> _Description of the task_: Arrange the part of the data that opens with the line containing "Given: Click the globe icon on Traveler View" and closes with the line containing "Looking at the", both lines included, as a numbered list with no blank lines. Leave the pictures out of your answer.

> _Provided data_:
## Begin
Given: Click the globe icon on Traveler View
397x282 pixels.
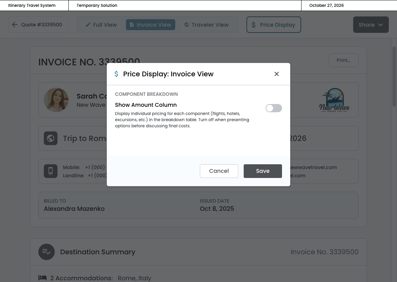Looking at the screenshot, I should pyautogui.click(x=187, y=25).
## End
## Begin
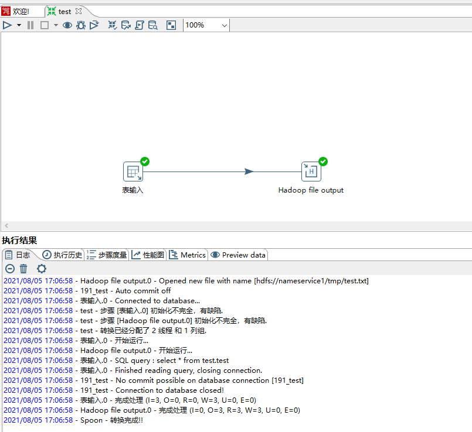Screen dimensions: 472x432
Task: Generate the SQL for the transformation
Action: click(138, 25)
## End
## Begin
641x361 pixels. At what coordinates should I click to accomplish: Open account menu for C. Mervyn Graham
## End
> _Correct output_:
1. Given: Click the globe icon on Traveler View
2. 397x282 pixels.
3. Looking at the screenshot, I should pyautogui.click(x=187, y=25).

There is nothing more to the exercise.